* Exercise prompt:
The full set of records must be printed exactly as given.

* Provided entries:

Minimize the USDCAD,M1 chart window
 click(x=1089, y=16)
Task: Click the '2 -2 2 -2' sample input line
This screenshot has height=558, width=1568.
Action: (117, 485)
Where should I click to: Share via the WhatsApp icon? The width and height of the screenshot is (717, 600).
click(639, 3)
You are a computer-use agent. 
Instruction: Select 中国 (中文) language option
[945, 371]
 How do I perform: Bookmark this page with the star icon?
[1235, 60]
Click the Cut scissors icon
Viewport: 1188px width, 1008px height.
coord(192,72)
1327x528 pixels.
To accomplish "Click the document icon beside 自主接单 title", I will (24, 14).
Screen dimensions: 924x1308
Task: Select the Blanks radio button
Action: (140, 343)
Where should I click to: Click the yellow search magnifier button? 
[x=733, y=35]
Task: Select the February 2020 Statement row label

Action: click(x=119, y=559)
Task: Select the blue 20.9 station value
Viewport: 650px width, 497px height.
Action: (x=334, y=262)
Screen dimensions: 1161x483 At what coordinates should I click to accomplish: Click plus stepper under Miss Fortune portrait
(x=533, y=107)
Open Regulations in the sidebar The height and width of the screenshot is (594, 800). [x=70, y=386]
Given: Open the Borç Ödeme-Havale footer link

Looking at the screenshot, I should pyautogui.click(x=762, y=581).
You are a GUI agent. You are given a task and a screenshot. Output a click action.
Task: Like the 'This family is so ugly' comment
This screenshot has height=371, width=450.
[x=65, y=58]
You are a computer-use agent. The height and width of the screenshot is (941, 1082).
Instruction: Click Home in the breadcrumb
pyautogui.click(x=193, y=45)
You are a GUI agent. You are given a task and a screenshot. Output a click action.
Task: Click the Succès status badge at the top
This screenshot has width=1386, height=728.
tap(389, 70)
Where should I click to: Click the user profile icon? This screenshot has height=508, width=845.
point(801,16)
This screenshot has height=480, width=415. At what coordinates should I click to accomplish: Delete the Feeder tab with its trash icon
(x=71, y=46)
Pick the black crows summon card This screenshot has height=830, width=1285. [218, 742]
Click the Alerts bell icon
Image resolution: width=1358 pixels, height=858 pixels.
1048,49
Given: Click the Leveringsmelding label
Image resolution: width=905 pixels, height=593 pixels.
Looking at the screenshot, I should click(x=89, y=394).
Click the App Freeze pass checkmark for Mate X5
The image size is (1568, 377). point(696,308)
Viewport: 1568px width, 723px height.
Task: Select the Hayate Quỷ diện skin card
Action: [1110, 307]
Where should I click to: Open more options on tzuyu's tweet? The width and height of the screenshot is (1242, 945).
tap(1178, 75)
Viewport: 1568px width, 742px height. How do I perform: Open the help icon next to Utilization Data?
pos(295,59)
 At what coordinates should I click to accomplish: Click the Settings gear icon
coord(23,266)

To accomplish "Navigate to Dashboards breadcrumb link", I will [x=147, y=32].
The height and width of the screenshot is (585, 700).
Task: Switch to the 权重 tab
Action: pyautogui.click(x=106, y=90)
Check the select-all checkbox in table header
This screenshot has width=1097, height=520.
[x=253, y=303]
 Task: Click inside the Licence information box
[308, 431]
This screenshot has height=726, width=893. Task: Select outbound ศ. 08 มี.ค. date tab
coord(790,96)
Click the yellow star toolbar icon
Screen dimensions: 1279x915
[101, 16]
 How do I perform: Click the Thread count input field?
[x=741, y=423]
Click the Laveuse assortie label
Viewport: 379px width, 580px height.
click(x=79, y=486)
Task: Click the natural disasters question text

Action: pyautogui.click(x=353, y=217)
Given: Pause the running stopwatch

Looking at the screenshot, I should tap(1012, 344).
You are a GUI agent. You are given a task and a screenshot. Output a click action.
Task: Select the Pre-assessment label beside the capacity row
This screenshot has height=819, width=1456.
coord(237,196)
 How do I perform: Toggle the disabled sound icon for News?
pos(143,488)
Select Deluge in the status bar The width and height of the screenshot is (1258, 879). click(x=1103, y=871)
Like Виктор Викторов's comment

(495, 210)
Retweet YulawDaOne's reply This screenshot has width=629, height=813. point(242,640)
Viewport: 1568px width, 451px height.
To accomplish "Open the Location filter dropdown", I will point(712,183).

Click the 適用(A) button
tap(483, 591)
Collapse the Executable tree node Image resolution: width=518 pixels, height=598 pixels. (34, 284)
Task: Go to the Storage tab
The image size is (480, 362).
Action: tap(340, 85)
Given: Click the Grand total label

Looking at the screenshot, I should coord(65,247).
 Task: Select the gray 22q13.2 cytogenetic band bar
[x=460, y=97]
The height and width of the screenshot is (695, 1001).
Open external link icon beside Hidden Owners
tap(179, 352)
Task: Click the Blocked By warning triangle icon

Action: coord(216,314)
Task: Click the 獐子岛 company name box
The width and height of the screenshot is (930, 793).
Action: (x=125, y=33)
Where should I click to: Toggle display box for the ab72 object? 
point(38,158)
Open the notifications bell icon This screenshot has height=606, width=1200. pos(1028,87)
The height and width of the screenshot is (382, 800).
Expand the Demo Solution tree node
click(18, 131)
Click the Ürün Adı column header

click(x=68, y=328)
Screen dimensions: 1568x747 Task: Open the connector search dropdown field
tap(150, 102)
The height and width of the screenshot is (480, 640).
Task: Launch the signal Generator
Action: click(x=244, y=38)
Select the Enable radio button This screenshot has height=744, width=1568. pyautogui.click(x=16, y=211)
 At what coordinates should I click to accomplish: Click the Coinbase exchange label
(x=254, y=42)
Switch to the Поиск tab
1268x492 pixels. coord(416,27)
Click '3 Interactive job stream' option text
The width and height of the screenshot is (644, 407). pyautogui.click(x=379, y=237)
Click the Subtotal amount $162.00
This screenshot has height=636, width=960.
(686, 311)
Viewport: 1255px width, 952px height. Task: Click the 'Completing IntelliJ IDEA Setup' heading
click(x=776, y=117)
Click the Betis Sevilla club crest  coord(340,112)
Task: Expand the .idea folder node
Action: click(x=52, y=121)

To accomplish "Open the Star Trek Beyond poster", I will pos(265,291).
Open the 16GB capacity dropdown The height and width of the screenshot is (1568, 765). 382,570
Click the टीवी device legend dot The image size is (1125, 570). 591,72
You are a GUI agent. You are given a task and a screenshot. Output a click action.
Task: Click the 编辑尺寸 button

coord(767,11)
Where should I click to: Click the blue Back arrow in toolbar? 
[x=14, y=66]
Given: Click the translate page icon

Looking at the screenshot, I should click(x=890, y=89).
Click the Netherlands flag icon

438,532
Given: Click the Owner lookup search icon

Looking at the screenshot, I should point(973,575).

* Output:
Minimize the USDCAD,M1 chart window
 click(x=1089, y=16)
Task: Click the '2 -2 2 -2' sample input line
This screenshot has height=558, width=1568.
Action: (117, 485)
Where should I click to: Share via the WhatsApp icon? The width and height of the screenshot is (717, 600).
click(639, 3)
You are a computer-use agent. 
Instruction: Select 中国 (中文) language option
[945, 371]
 How do I perform: Bookmark this page with the star icon?
[1235, 60]
Click the Cut scissors icon
Viewport: 1188px width, 1008px height.
coord(192,72)
1327x528 pixels.
To accomplish "Click the document icon beside 自主接单 title", I will (24, 14).
Screen dimensions: 924x1308
Task: Select the Blanks radio button
Action: (140, 343)
Where should I click to: Click the yellow search magnifier button? 
[x=733, y=35]
Task: Select the February 2020 Statement row label

Action: click(x=119, y=559)
Task: Select the blue 20.9 station value
Viewport: 650px width, 497px height.
Action: (x=334, y=262)
Screen dimensions: 1161x483 At what coordinates should I click to accomplish: Click plus stepper under Miss Fortune portrait
(x=533, y=107)
Open Regulations in the sidebar The height and width of the screenshot is (594, 800). [x=70, y=386]
Given: Open the Borç Ödeme-Havale footer link

Looking at the screenshot, I should pyautogui.click(x=762, y=581).
You are a GUI agent. You are given a task and a screenshot. Output a click action.
Task: Like the 'This family is so ugly' comment
This screenshot has height=371, width=450.
[x=65, y=58]
You are a computer-use agent. The height and width of the screenshot is (941, 1082).
Instruction: Click Home in the breadcrumb
pyautogui.click(x=193, y=45)
You are a GUI agent. You are given a task and a screenshot. Output a click action.
Task: Click the Succès status badge at the top
This screenshot has width=1386, height=728.
tap(389, 70)
Where should I click to: Click the user profile icon? This screenshot has height=508, width=845.
point(801,16)
This screenshot has height=480, width=415. At what coordinates should I click to accomplish: Delete the Feeder tab with its trash icon
(x=71, y=46)
Pick the black crows summon card This screenshot has height=830, width=1285. [218, 742]
Click the Alerts bell icon
Image resolution: width=1358 pixels, height=858 pixels.
1048,49
Given: Click the Leveringsmelding label
Image resolution: width=905 pixels, height=593 pixels.
Looking at the screenshot, I should click(x=89, y=394).
Click the App Freeze pass checkmark for Mate X5
The image size is (1568, 377). point(696,308)
Viewport: 1568px width, 723px height.
Task: Select the Hayate Quỷ diện skin card
Action: [1110, 307]
Where should I click to: Open more options on tzuyu's tweet? The width and height of the screenshot is (1242, 945).
tap(1178, 75)
Viewport: 1568px width, 742px height. How do I perform: Open the help icon next to Utilization Data?
pos(295,59)
 At what coordinates should I click to accomplish: Click the Settings gear icon
coord(23,266)

To accomplish "Navigate to Dashboards breadcrumb link", I will [x=147, y=32].
The height and width of the screenshot is (585, 700).
Task: Switch to the 权重 tab
Action: pyautogui.click(x=106, y=90)
Check the select-all checkbox in table header
This screenshot has width=1097, height=520.
[x=253, y=303]
 Task: Click inside the Licence information box
[308, 431]
This screenshot has height=726, width=893. Task: Select outbound ศ. 08 มี.ค. date tab
coord(790,96)
Click the yellow star toolbar icon
Screen dimensions: 1279x915
[101, 16]
 How do I perform: Click the Thread count input field?
[x=741, y=423]
Click the Laveuse assortie label
Viewport: 379px width, 580px height.
click(x=79, y=486)
Task: Click the natural disasters question text

Action: pyautogui.click(x=353, y=217)
Given: Pause the running stopwatch

Looking at the screenshot, I should tap(1012, 344).
You are a GUI agent. You are given a task and a screenshot. Output a click action.
Task: Select the Pre-assessment label beside the capacity row
This screenshot has height=819, width=1456.
coord(237,196)
 How do I perform: Toggle the disabled sound icon for News?
pos(143,488)
Select Deluge in the status bar The width and height of the screenshot is (1258, 879). click(x=1103, y=871)
Like Виктор Викторов's comment

(495, 210)
Retweet YulawDaOne's reply This screenshot has width=629, height=813. point(242,640)
Viewport: 1568px width, 451px height.
To accomplish "Open the Location filter dropdown", I will point(712,183).

Click the 適用(A) button
tap(483, 591)
Collapse the Executable tree node Image resolution: width=518 pixels, height=598 pixels. (34, 284)
Task: Go to the Storage tab
The image size is (480, 362).
Action: tap(340, 85)
Given: Click the Grand total label

Looking at the screenshot, I should coord(65,247).
 Task: Select the gray 22q13.2 cytogenetic band bar
[x=460, y=97]
The height and width of the screenshot is (695, 1001).
Open external link icon beside Hidden Owners
tap(179, 352)
Task: Click the Blocked By warning triangle icon

Action: coord(216,314)
Task: Click the 獐子岛 company name box
The width and height of the screenshot is (930, 793).
Action: (x=125, y=33)
Where should I click to: Toggle display box for the ab72 object? 
point(38,158)
Open the notifications bell icon This screenshot has height=606, width=1200. pos(1028,87)
The height and width of the screenshot is (382, 800).
Expand the Demo Solution tree node
click(18, 131)
Click the Ürün Adı column header

click(x=68, y=328)
Screen dimensions: 1568x747 Task: Open the connector search dropdown field
tap(150, 102)
The height and width of the screenshot is (480, 640).
Task: Launch the signal Generator
Action: click(x=244, y=38)
Select the Enable radio button This screenshot has height=744, width=1568. pyautogui.click(x=16, y=211)
 At what coordinates should I click to accomplish: Click the Coinbase exchange label
(x=254, y=42)
Switch to the Поиск tab
1268x492 pixels. coord(416,27)
Click '3 Interactive job stream' option text
The width and height of the screenshot is (644, 407). pyautogui.click(x=379, y=237)
Click the Subtotal amount $162.00
This screenshot has height=636, width=960.
(686, 311)
Viewport: 1255px width, 952px height. Task: Click the 'Completing IntelliJ IDEA Setup' heading
click(x=776, y=117)
Click the Betis Sevilla club crest  coord(340,112)
Task: Expand the .idea folder node
Action: click(x=52, y=121)

To accomplish "Open the Star Trek Beyond poster", I will pos(265,291).
Open the 16GB capacity dropdown The height and width of the screenshot is (1568, 765). 382,570
Click the टीवी device legend dot The image size is (1125, 570). 591,72
You are a GUI agent. You are given a task and a screenshot. Output a click action.
Task: Click the 编辑尺寸 button

coord(767,11)
Where should I click to: Click the blue Back arrow in toolbar? 
[x=14, y=66]
Given: Click the translate page icon

Looking at the screenshot, I should click(x=890, y=89).
Click the Netherlands flag icon

438,532
Given: Click the Owner lookup search icon

Looking at the screenshot, I should point(973,575).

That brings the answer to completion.